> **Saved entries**

──────────────────────────────

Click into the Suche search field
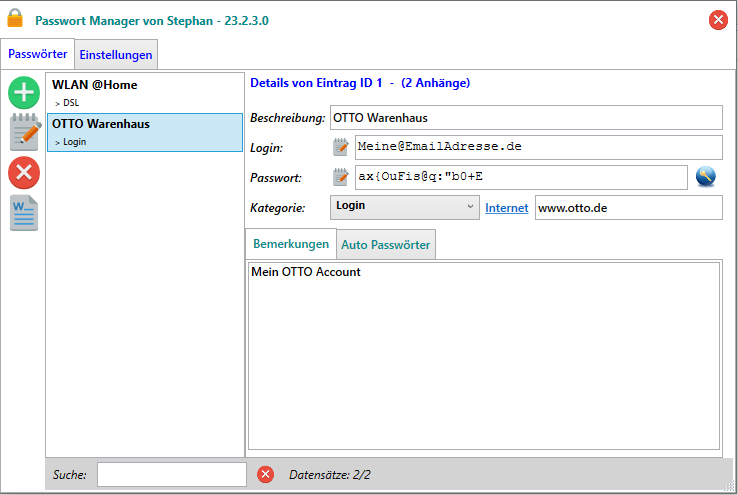Viewport: 738px width, 495px height. (171, 474)
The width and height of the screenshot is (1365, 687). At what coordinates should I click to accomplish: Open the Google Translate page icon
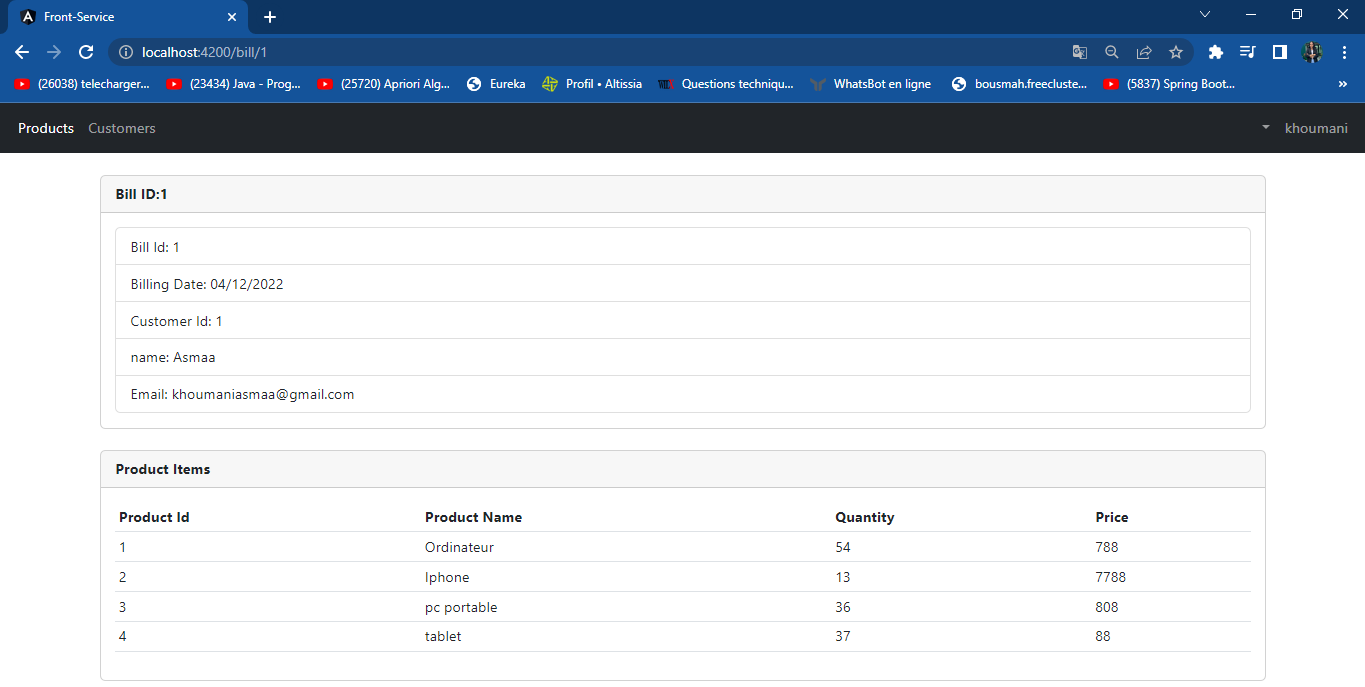tap(1080, 52)
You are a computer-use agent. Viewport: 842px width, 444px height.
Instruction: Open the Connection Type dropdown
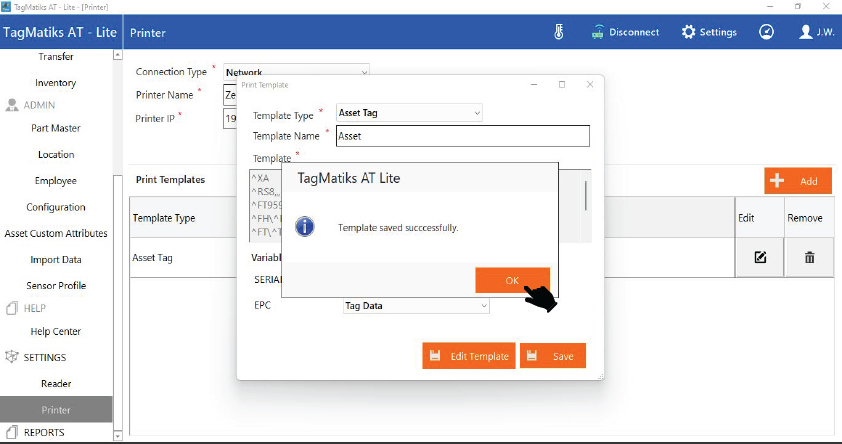pyautogui.click(x=363, y=72)
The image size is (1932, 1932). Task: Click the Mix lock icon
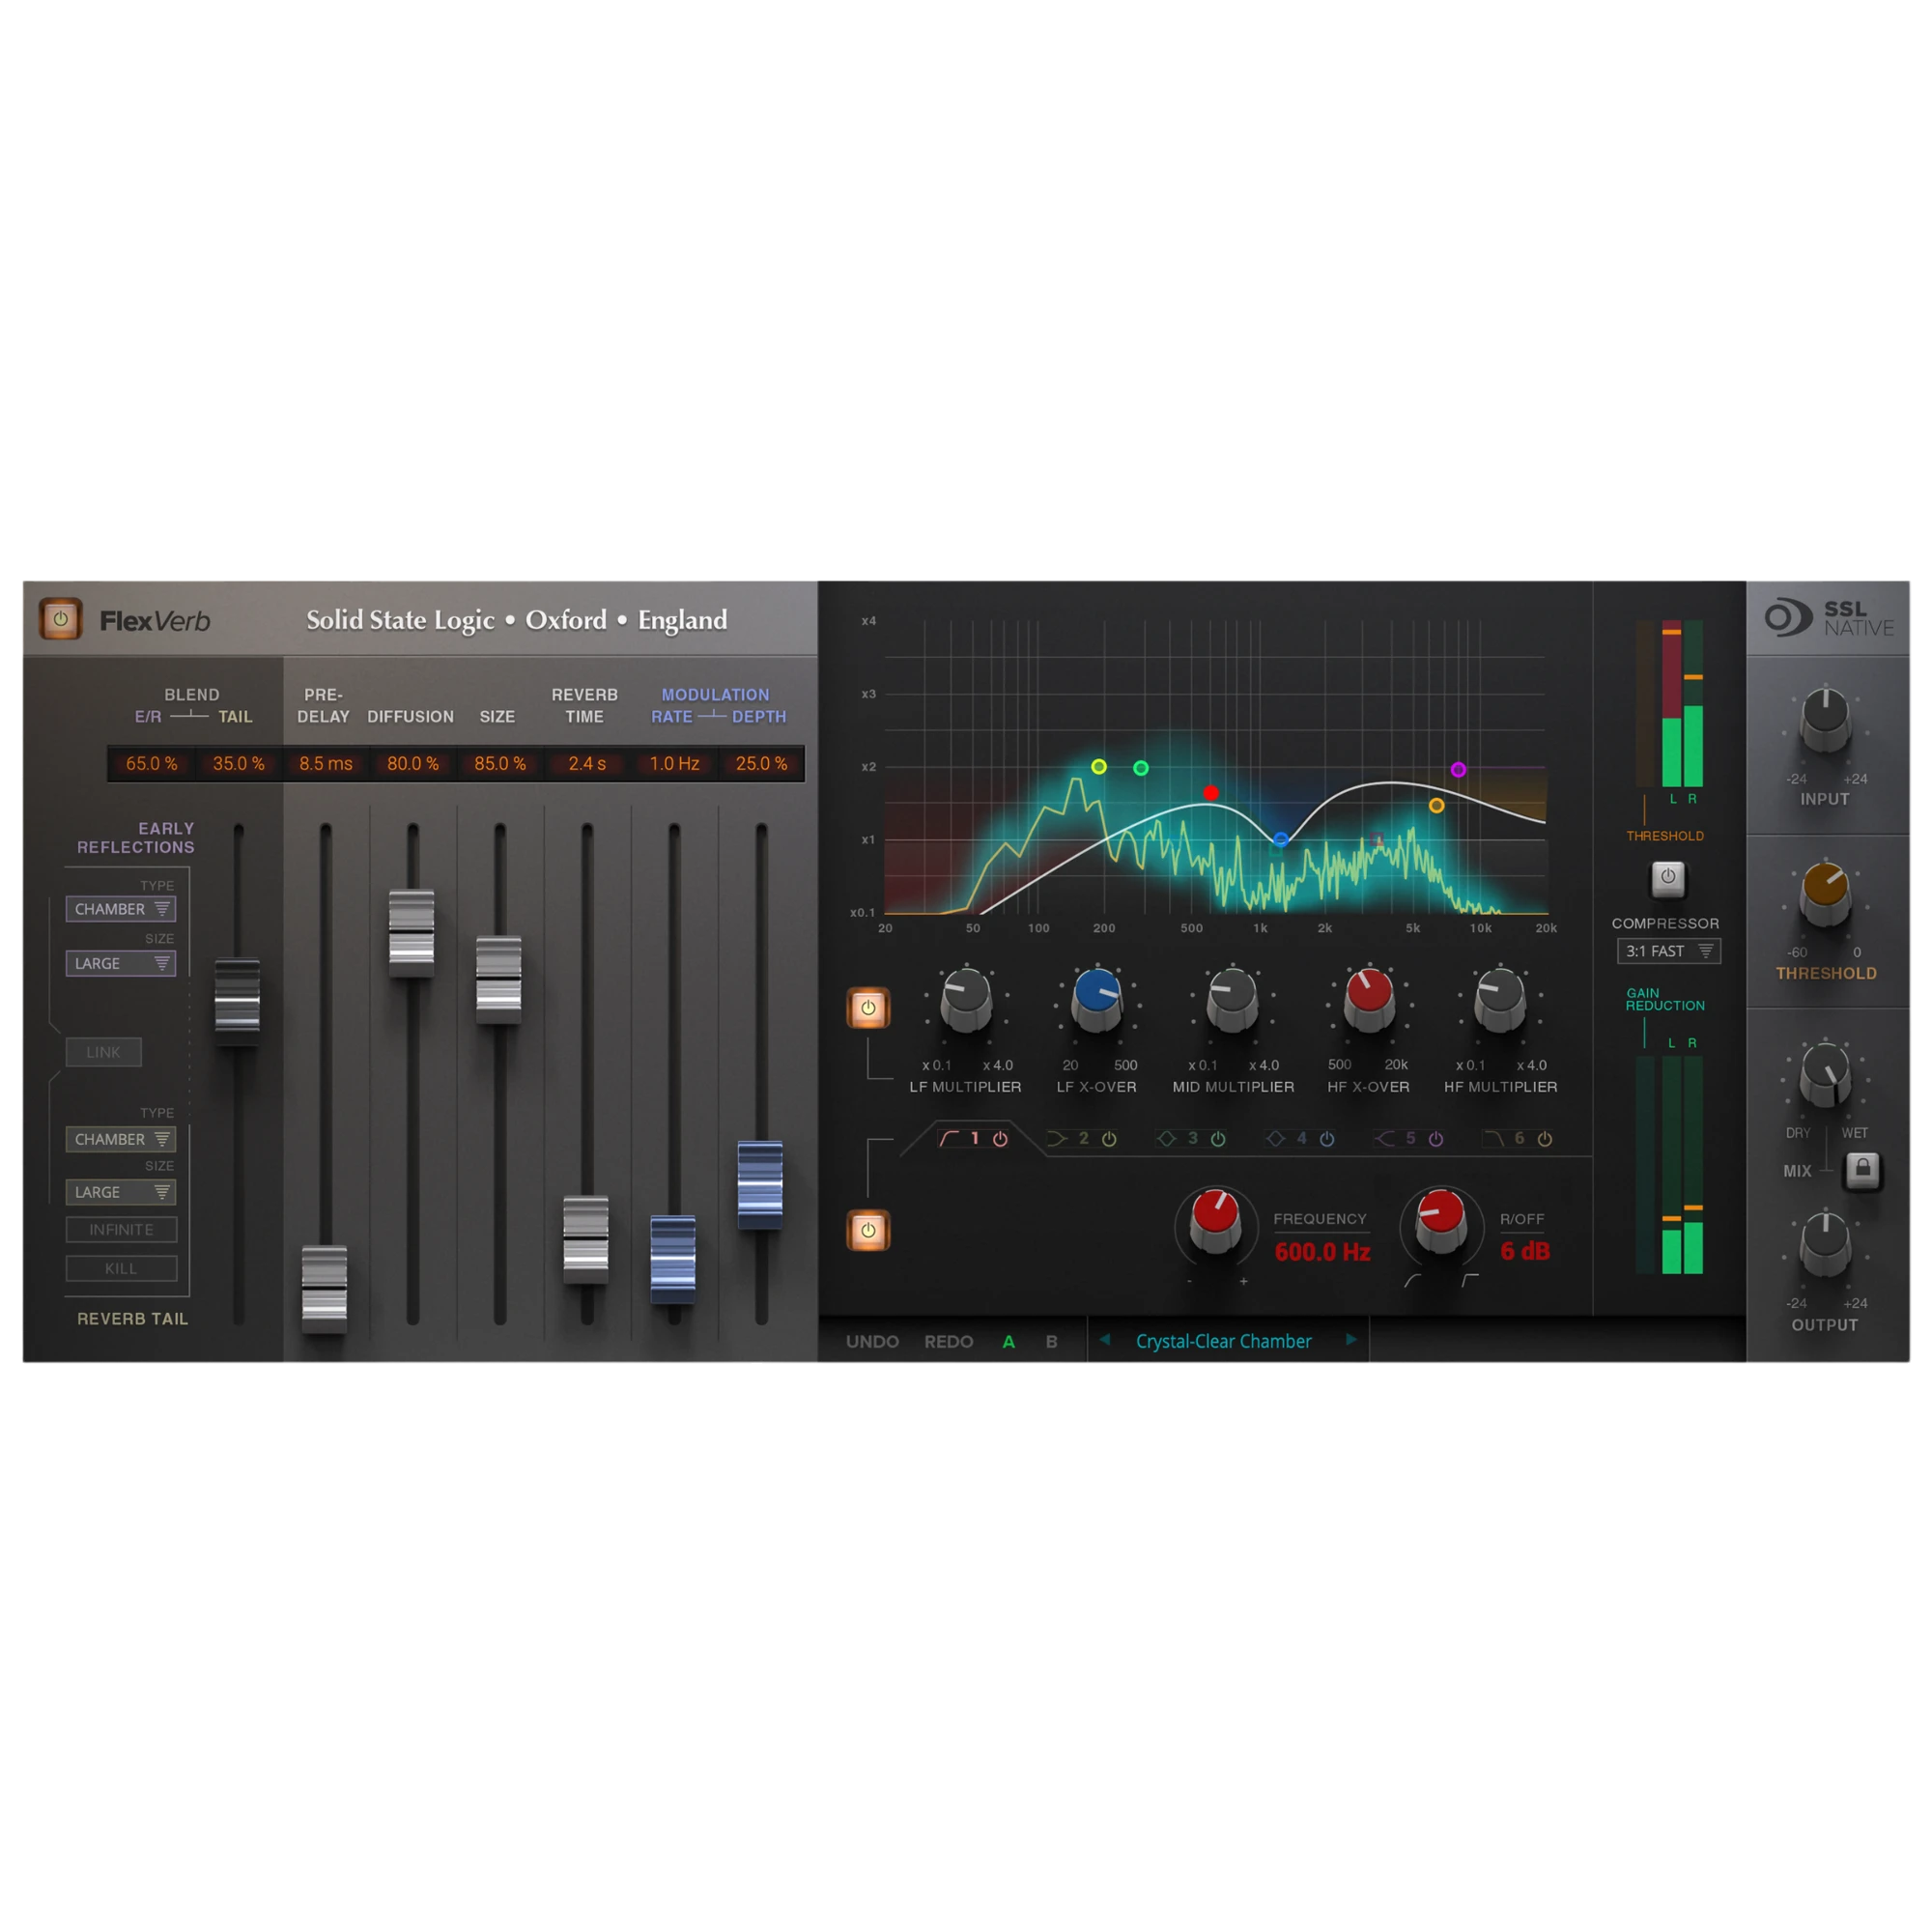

──────────────────────────────

> **Problem statement**
Please output all of the data exactly as given, omitting any images it holds.

> **Answer box**
Click into the Suche search field
Viewport: 738px width, 495px height. (171, 474)
The width and height of the screenshot is (1365, 687). At what coordinates should I click to accomplish: Open the Google Translate page icon
tap(1080, 52)
You are a computer-use agent. Viewport: 842px width, 444px height.
Instruction: Open the Connection Type dropdown
pyautogui.click(x=363, y=72)
The image size is (1932, 1932). Task: Click the Mix lock icon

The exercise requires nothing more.